One Nov. 17 session detailed the Institute of Medicine’s new recommendations for a panel of 12 social and behavioral measures that should be required in Stage 3, and the audience comments were largely enthusiastic. (More detail below.)
Yet less than an hour earlier, AMIA’s EHR 2020 Task Force, charged with reflecting on the current status of EHRs and needed future directions, said its early recommendations are for ONC to stop where they are. Instead of adding more requirements, ONC should give providers time to stabilize and focus on how to be more innovative in meeting Stage 2 functional measures, said Michael Zaroukian, M.D., chief medical information officer of Sparrow Health System in Lansing, Mich., and one of the task force members. “We have enough EHR functionality in place now to advance quality and value,” he said. But Zaroukian also detailed some of the problems with Stage 2. He said 500 out of 1,000 eligible provider in his community would have to drop out of the MU program if Stage 2 reporting requirements for the full year in 2015 don’t change. “There is a Stage 2 dropout crisis looming,” he said. Only 17 percent of eligible hospitals have attested and 2 percent of EPs, he noted.
The task force’s early formulation of recommendations are that ONC should focus on relieving data entry burdens for clinicians, advance interoperability, ease quality reporting burdens, simplify meaningful use, and promote safety and quality.
During the Q&A discussion, some providers suggested that AMIA promote the JASON Task Force recommendations to have Stage 3 focus tightly on interoperability and public APIs. Others said that because the FHIR standard is still in draft form, it is not far enough along to include in Stage 3, and the best ONC can do is hint that open APIs and FHIR are the direction it will move in later EHR certifications. Still others questioned whether the marketplace is really ready to innovate with the current systems in place if regulations from CMS are relaxed.

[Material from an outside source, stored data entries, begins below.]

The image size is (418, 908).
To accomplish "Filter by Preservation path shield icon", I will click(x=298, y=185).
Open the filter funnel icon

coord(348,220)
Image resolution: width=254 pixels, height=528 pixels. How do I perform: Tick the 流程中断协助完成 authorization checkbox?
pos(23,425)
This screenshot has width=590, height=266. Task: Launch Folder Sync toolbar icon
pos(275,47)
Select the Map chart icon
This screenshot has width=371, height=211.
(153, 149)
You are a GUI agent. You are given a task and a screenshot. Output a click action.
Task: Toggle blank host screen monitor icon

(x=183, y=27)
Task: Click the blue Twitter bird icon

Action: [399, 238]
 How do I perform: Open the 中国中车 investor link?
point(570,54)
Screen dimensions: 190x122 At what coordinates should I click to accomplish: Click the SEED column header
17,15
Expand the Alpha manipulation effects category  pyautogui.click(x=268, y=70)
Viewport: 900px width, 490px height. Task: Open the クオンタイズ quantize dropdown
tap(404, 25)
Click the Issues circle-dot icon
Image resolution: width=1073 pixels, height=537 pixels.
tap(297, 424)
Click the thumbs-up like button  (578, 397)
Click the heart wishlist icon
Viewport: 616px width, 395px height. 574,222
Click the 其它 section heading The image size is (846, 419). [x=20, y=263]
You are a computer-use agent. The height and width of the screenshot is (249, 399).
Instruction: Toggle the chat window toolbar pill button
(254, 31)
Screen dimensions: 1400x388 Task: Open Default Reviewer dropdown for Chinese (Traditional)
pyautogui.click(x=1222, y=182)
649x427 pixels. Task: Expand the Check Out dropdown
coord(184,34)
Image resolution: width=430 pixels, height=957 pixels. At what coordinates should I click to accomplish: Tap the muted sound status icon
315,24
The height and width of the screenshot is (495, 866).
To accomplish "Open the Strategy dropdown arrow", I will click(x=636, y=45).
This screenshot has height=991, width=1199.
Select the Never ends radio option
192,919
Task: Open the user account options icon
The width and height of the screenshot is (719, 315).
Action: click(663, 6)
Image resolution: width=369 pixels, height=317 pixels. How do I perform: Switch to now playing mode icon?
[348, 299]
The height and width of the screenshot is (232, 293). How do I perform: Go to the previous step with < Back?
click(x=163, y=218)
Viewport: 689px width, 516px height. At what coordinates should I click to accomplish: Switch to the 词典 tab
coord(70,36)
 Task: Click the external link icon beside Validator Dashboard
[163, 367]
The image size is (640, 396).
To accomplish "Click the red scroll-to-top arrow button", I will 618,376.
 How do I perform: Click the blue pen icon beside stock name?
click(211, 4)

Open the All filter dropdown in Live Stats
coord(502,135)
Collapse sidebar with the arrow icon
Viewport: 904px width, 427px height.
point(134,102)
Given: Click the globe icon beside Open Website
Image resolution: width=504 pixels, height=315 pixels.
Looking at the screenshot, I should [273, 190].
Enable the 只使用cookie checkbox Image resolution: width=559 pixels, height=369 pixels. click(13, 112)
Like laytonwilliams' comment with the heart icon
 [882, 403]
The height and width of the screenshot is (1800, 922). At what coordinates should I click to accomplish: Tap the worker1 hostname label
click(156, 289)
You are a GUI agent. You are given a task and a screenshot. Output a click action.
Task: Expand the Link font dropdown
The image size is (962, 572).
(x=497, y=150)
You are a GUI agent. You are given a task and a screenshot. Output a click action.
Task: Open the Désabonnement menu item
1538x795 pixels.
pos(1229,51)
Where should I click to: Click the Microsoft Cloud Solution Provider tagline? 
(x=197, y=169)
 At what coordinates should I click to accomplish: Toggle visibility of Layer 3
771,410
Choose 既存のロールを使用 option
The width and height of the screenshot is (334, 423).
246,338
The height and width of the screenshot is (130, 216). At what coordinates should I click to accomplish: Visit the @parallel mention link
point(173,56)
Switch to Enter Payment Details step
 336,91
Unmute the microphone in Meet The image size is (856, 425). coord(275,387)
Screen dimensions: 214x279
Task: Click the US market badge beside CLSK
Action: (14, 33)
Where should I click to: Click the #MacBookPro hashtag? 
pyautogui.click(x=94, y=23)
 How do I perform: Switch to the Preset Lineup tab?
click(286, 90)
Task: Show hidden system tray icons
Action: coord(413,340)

The IOM report, issued a week ago, recommends that 12 measures be included by the ONC and CMS in certification of EHRs and meaningful use objectives, and the data should be recorded for every patient. The first four are already widely collected: alcohol use, race/ethnicity, residential address, and tobacco use. The IOM calls for adding eight more to the panel:
• Education
• Depression
• Financial resource strain
• Intimate partner violence
• Physical activity
• Social connection/isolation
• Physical activity
• Stress.
“This is not a set of independent measures. They are complementary and make up a true panel,” said George Hripcsak, M.D., assistant professor in the Department of Medical Informatics at Columbia University and one of the IOM committee members. Hripcsak said the committee recognized the importance of minimizing the burden to providers. “The technology is only part of getting it implemented,” he said. There are workflow and patient engagement impacts. “We need to decide where and how to collect and review the data. HIEs may be used to share the data, even though privacy also is critical. The data can be de-identified for sharing with public health, he said.
The committee noted that having this data could lead to more effective population health management for health systems and agencies.
So the ONC will have to balance the desires of those who want to add more elements such as patient-generated data now that EHRs are more ubiquitous with the loud calls for a halt to any new regulations.